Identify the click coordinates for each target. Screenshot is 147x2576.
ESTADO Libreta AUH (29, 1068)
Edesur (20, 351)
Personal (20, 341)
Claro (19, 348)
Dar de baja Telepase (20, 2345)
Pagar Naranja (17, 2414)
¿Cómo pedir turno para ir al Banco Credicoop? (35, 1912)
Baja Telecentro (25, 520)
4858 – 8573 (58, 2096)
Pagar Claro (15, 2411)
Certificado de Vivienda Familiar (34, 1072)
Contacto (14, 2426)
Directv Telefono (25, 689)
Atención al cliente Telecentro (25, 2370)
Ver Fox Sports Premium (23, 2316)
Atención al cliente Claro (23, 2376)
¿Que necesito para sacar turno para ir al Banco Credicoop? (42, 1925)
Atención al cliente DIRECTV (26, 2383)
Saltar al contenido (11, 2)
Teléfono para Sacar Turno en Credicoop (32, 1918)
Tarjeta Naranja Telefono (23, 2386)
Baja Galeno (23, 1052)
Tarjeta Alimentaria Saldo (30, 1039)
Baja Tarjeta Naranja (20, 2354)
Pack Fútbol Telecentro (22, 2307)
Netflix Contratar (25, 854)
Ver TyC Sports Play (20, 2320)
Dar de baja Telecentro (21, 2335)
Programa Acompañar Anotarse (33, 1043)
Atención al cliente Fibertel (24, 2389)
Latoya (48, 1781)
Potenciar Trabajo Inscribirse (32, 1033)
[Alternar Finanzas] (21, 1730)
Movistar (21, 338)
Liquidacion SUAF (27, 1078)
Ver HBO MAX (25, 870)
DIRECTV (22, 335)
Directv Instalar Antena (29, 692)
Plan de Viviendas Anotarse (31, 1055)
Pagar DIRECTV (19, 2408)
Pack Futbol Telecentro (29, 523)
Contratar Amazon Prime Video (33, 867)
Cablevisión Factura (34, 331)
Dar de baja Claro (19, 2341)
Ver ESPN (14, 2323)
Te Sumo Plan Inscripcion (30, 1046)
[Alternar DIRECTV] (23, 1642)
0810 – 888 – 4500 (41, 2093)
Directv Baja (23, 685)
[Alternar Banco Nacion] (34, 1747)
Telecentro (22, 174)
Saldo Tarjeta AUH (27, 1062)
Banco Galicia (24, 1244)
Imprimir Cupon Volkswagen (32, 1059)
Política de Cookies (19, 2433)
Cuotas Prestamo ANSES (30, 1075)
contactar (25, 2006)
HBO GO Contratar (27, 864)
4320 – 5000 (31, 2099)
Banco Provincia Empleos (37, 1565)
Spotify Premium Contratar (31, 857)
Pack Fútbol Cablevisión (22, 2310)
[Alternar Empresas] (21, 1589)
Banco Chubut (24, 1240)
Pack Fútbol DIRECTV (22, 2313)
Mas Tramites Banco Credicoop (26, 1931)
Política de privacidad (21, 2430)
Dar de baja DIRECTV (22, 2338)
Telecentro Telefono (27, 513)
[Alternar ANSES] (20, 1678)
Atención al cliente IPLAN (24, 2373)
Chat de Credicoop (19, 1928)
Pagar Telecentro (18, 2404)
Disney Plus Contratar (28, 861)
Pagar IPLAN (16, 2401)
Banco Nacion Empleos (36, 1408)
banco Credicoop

+++

## Task requirements
Beginning with the line above that contains "Netflix Contratar (25, 854)", copy each line exactly up to and including the line that contains "Ver HBO MAX (25, 870)", and go no further.

## Exercise solution
Netflix Contratar (25, 854)
Ver TyC Sports Play (20, 2320)
Dar de baja Telecentro (21, 2335)
Programa Acompañar Anotarse (33, 1043)
Atención al cliente Fibertel (24, 2389)
Latoya (48, 1781)
Potenciar Trabajo Inscribirse (32, 1033)
[Alternar Finanzas] (21, 1730)
Movistar (21, 338)
Liquidacion SUAF (27, 1078)
Ver HBO MAX (25, 870)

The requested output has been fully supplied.